Problemista and Drugstore June both pull from their respective stars’ established routines. Torres has worked as an SNL writer, where he made multiple sketches where familiar-seeming toys hint at a melancholy or turbulent inner life; Povitsky’s film pulls some jokes and ideas (like her preferred substitute for the word “horny,” “hot and ready”) from her polished stand-up act. Sometimes vehicles constructed from these materials can feel calculated and unconvincing, an agency demo-reel disguised as a feature film. That’s not the case with either of these.

Problemista is the more ambitious of the two, with touches of deadpan surrealism that recall Spike Jonze or Michel Gondry. It also harnesses the extraordinary resources of Tilda Swinton to play Alenjandro’s sort-of boss Elizabeth, who enlists him to help curate an art show for her dead husband, and is heedlessly unaccommodating at every turn. She’s a maddening woman, impatiently quick to shoot off into angry tangents, a source of great frustration to Alejandro, yet he does see something in her brashness – her immovability. Sometimes intransigence is the only sane response to a country with such stringently contradictory rules, and Problemista’s view of a generation ready to be squeezed out of happiness at any moment feels fully formed (if, granted, unmistakably and unavoidably the work of someone who has succeeded wildly in his chosen field).

Drugstore June doesn’t have such lofty aims; it’s from the director of Grandma’s Boy and assembles a bunch of stand-up comics and improv comedians to populate its small town weed stores, pool halls, and fast food joints.

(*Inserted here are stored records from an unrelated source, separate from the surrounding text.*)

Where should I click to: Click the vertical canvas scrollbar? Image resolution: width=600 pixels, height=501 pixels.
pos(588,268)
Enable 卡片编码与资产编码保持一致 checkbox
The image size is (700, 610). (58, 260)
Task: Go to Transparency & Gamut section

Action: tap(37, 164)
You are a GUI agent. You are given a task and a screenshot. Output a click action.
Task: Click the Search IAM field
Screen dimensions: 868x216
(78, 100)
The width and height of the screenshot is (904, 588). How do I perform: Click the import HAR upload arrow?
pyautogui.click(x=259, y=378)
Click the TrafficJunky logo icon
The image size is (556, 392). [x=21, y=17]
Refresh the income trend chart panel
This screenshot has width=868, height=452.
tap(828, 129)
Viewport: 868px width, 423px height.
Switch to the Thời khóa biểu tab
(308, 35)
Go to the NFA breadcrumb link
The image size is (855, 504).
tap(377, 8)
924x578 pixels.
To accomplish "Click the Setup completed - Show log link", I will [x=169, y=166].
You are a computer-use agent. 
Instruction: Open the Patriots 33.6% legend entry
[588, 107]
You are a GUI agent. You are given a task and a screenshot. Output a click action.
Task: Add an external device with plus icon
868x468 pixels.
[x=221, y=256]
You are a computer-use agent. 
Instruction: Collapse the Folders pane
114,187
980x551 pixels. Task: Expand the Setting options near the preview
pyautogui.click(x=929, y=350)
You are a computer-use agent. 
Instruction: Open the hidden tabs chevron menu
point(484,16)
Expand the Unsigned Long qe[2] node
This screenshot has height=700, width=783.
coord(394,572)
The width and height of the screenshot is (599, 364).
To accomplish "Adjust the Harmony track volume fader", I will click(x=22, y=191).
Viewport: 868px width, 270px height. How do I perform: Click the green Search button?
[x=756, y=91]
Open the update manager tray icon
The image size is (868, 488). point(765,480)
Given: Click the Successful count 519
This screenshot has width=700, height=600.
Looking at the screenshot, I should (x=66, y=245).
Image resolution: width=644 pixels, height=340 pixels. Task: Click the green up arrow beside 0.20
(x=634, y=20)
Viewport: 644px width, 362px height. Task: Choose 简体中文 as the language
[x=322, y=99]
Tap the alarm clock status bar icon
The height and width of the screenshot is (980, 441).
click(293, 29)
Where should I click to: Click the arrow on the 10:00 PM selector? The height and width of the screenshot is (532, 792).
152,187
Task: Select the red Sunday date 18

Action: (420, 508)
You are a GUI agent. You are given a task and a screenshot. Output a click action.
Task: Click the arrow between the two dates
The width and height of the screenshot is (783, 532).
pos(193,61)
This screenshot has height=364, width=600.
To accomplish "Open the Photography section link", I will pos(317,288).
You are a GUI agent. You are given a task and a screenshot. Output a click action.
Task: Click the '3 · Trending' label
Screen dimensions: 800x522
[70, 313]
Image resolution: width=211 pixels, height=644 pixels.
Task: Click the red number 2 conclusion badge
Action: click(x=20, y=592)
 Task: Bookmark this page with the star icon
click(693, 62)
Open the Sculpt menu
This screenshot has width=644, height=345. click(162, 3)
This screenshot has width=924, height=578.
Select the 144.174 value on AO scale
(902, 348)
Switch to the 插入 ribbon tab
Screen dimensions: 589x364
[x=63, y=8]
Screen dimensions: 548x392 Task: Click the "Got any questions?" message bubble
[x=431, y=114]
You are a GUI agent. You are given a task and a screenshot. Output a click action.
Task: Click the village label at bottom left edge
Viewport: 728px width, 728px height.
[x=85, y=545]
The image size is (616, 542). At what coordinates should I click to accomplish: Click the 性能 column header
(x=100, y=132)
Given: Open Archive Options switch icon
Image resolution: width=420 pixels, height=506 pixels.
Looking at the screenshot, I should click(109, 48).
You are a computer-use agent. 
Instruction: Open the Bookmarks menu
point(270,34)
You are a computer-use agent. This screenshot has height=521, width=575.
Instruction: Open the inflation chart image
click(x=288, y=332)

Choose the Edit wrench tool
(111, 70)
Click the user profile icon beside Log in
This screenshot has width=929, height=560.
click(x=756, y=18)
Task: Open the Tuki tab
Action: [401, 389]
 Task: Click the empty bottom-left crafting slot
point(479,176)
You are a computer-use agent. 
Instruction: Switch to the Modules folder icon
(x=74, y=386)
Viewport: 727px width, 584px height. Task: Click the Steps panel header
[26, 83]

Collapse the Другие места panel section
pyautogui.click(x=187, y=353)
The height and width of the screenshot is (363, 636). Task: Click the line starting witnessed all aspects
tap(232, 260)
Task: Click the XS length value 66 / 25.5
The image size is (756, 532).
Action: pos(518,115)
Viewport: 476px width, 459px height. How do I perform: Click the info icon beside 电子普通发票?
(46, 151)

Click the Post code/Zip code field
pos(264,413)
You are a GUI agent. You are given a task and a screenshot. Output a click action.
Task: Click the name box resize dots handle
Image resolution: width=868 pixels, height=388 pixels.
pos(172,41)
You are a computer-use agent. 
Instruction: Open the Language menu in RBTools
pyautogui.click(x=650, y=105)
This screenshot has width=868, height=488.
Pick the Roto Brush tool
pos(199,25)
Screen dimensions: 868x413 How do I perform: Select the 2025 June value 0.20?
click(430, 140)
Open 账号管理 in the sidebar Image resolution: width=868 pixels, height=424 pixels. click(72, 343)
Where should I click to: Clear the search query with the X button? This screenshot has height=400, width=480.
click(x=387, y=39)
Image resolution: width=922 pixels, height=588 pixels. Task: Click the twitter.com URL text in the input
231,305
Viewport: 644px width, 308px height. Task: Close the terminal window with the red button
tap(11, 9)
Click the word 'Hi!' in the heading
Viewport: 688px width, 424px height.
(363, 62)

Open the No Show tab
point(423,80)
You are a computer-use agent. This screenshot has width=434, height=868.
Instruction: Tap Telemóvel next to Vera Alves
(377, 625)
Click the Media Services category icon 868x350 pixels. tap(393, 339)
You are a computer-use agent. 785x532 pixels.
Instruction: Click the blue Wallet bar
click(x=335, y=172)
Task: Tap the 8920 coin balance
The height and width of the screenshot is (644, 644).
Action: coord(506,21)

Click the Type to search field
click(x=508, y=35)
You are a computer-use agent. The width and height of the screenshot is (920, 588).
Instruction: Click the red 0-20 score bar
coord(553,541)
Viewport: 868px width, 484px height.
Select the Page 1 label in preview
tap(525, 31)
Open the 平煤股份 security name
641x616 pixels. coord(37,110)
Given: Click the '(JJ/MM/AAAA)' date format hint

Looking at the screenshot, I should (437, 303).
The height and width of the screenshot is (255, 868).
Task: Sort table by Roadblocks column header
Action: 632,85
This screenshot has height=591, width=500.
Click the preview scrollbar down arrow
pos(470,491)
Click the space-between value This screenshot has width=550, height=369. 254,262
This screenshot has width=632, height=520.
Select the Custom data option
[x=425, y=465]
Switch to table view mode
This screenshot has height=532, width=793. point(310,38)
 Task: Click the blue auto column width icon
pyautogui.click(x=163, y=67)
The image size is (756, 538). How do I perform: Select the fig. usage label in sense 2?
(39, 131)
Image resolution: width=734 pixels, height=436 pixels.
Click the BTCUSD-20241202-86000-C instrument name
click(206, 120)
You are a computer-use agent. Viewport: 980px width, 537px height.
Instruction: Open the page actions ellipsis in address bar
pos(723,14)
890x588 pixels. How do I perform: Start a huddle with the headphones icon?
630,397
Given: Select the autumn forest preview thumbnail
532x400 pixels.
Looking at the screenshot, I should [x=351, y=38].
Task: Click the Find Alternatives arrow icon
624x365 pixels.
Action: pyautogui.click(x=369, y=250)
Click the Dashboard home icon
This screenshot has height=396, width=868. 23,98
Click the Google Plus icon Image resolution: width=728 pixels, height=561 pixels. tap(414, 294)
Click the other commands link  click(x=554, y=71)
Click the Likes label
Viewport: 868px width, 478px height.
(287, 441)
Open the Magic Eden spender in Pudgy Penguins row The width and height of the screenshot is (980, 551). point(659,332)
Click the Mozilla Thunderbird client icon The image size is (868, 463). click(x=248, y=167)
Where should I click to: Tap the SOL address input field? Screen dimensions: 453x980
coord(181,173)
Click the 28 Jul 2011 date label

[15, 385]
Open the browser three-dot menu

It’s eventually and loosely about June playing amateur detective to solve the robbery of her pharmacy, to clear the name of her laid-back boss (Bobby Lee). Mostly, this is an excuse for arrested-adolescence narrative, like something out of the Rogen or Sandler oeuvres, only with cartoony satire in place of any late-breaking moralizing. Povitsky and director/cowriter Nicholaus Goossen have such clarity about who June is that their movie takes on a kind of purity, even as it zigzags from cultural satire to insult comedy to townie noir. If Alejandro quietly mourns the peace he’s paradoxically lost by chasing a childhood dream, June refuses to go quietly into the Gen Z night, jealously guarding her immaturities like the treat she keeps in her “cupcake safe.”

It’s hard to know how well either Povitsky or Torres can translate these anxieties into more movies; their seeming aversions to easy formulas will make it hard to repeat those baby steps toward an imperfect but hard-won semblance of adulthood. (By the same token, these movies aren’t going to post Grown Ups numbers at the box office.) Even if these movies turn out to be one-offs, though, their visions are liberating. So many of the systems millennials were supposed to rely on break down; why shouldn’t comedy follow suit?